Encoding the permission/access information is done via claims in OIDC. These claims and encoded within its tokens. Here is what a sample token looks like -

  {
  ...
   "iss": "https://idp.a.com",
   "sub": "24400320",
   "exp": 1311281970,
   "iat": 1311280970,
   "auth_time": 1311280969,
   "acr": "urn:mace:incommon:iap:silver",
   ...
  }

This of this token received by the relying party when the researcher makes a request after logging in. Pretty standard so far. This token can include a section that can inform the relying party, (B) to get additional information. There are mainly three kinds of claims, but we will focus on Distributed Claims.

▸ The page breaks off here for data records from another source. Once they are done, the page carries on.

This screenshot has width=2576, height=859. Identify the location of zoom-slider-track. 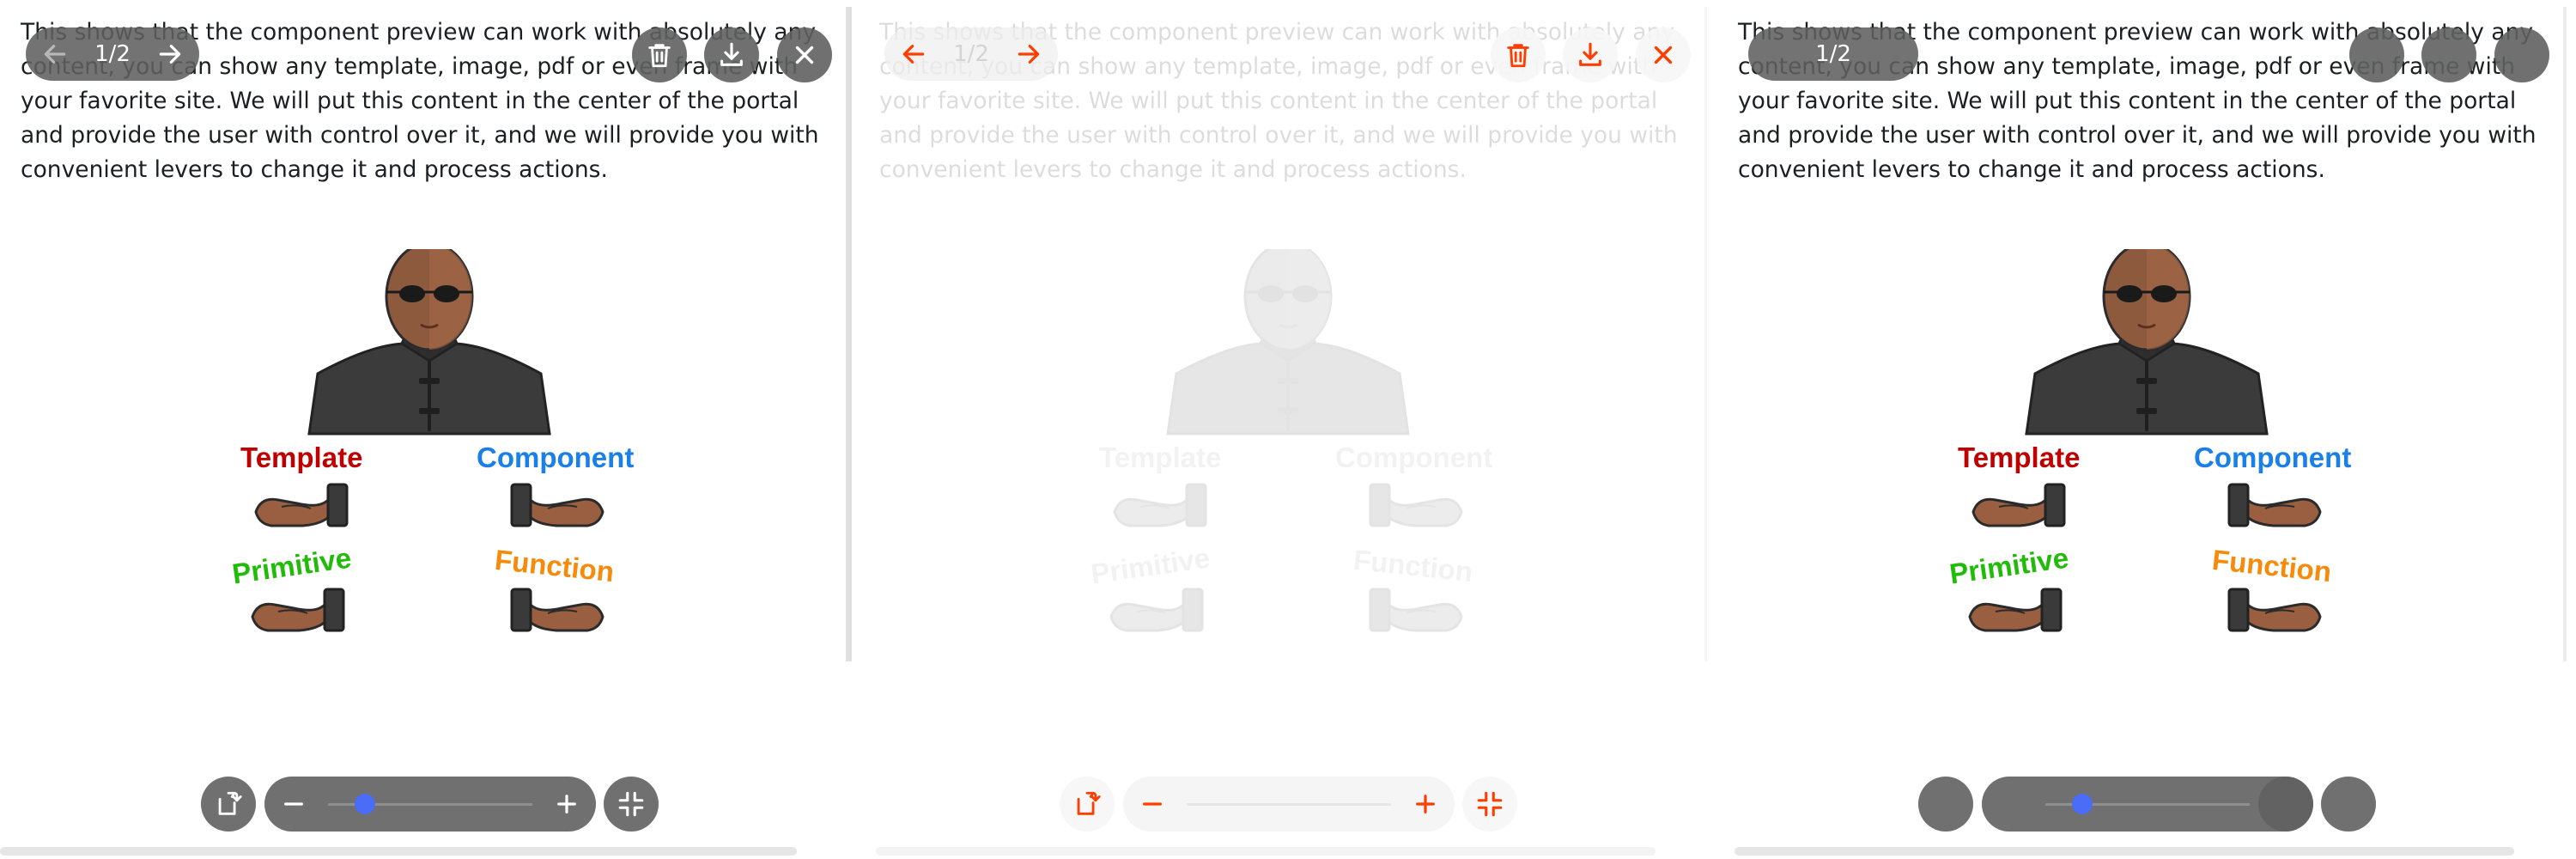
(1289, 804).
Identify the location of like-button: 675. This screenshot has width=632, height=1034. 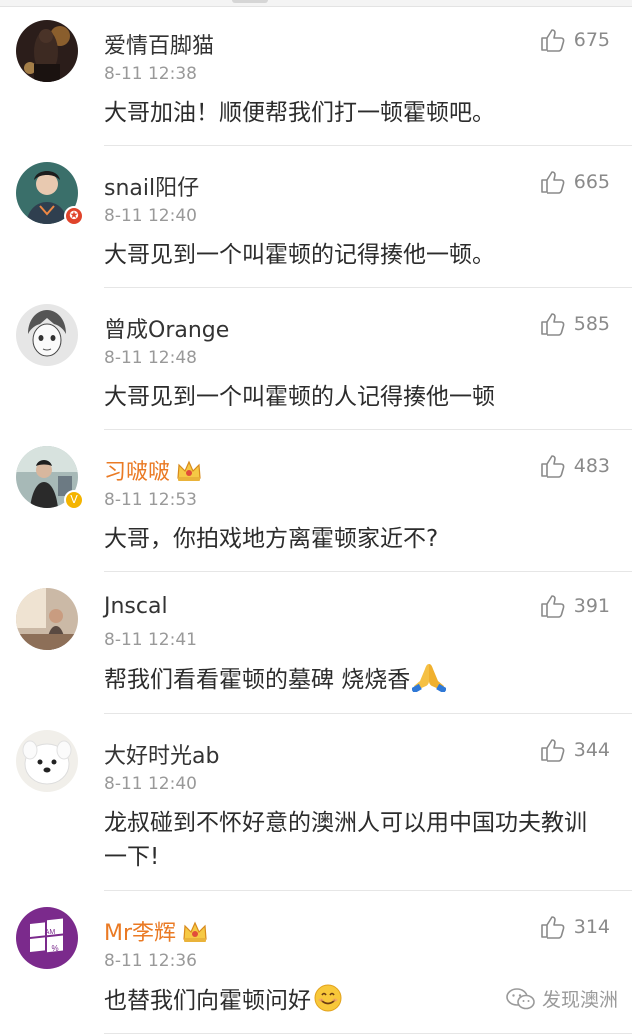
(575, 40).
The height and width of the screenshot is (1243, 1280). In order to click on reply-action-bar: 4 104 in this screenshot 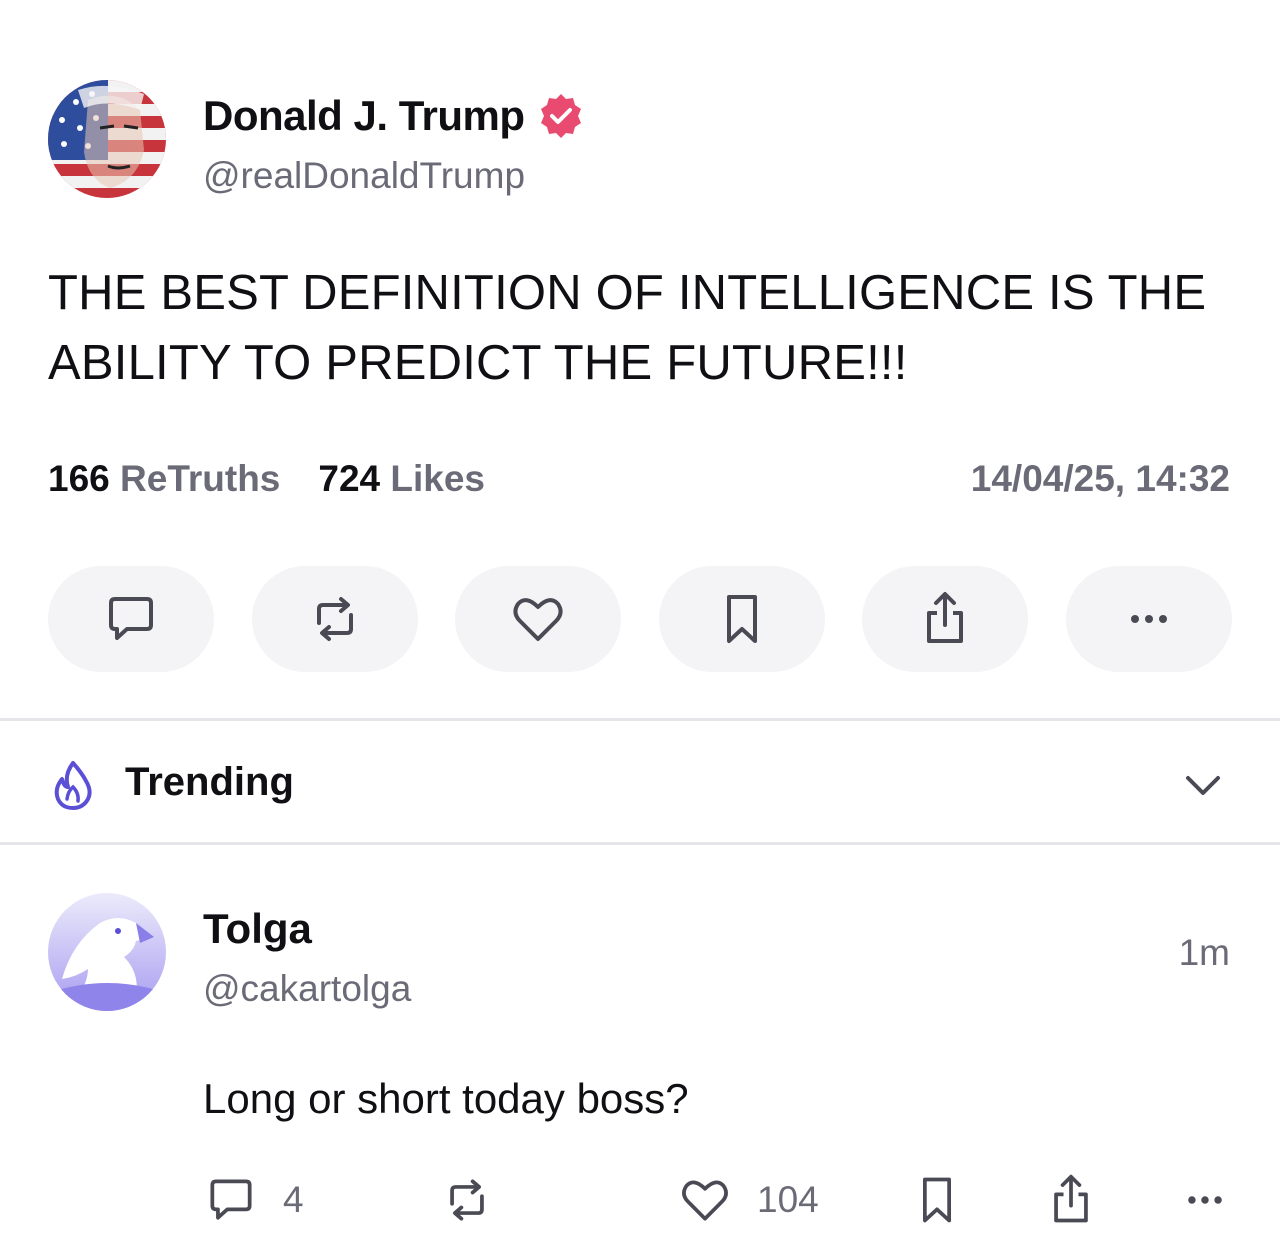, I will do `click(718, 1202)`.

An example of a token with distributed claims looks like this -

{
   "name": "Jane Doe",
   "given_name": "Jane",
   "family_name": "Doe",
   "email": "janedoe@a.com",
   "birthdate": "0000-03-22",
   "eye_color": "blue",
   
   ...
   
   "_claim_names": {
     "is_bonafide_researcher": "src1",
     "project_id_access": "src2"
    },
    
   "_claim_sources": {
     "src1": {"endpoint":
                "https://dac.d.com/claim_source/id"},
     "src2": {"endpoint":
                "https://dac.d.com/claims_here/projects/id",
              "access_token": "apasswordforapi"}
   }
}

These tokens can also include cryptographic keys to make sure the identities of the DAC servers are trustworthy along with the user. As you can note easily, that a distributed claim is nothing more than an endpoint that can fetch another token proving the current researcher’s authorization information.

Policy engine

With this method, you can get as specific about researcher access as possible. One could add a row-level access token that allows the researcher from institute A to read-only certain database rows. Or one could have levels of permissions where Administrators get a different kind of access than Principle Investigators.

We have the ability to configure and use Open Policy Agent to allow for such level of details, using the authorization claims in the user’s tokens. The most important part of OPA is that the agent does not even query the database for the records that the researcher should have access to.

Broker

We use an API gateway to manage CanDIG’s API access. Another reason for using such a gateway is to have a Single Sign-On for all our services. This means that we can now do a lot of pre-processing of the incoming claims in the tokens and make certain decisions earlier in the stack. We are yet to find an API gateway or a reverse-proxy that works as an OIDC distributed claims broker. (Note: if you have suggestions, please send those our way).

Interoperability

As a part of showcasing the ability of distributed authorization, we partnered with the CINECA project. The idea was to show that the dissemination of claims from a DAC like Elixir REMS works without having to create a central authority. You can read about the integration and interoperability between the two international cohorts in the blog post written by Michal Procházka.

Final thoughts

OIDC specification is silent on a few details, but that also means the implementers can choose what their needs are. However, this model is very effective for the Canadian research community, even though it is more complex than a centralized system would be. A lot of this work is being done in the GA4GH’s DURI workstream, and we invite you to check it out. Federated and distributed systems are gaining more credence as they allow each jurisdiction to be comfortable in in-control of their resources while enabling sharing.

References

[1] Relaying party: OAuth 2.0 Client application requiring End-User Authentication and Claims from an OpenID Provider. This means the relying party in our case is the institute that is asking for the outside researcher to confirm their identity.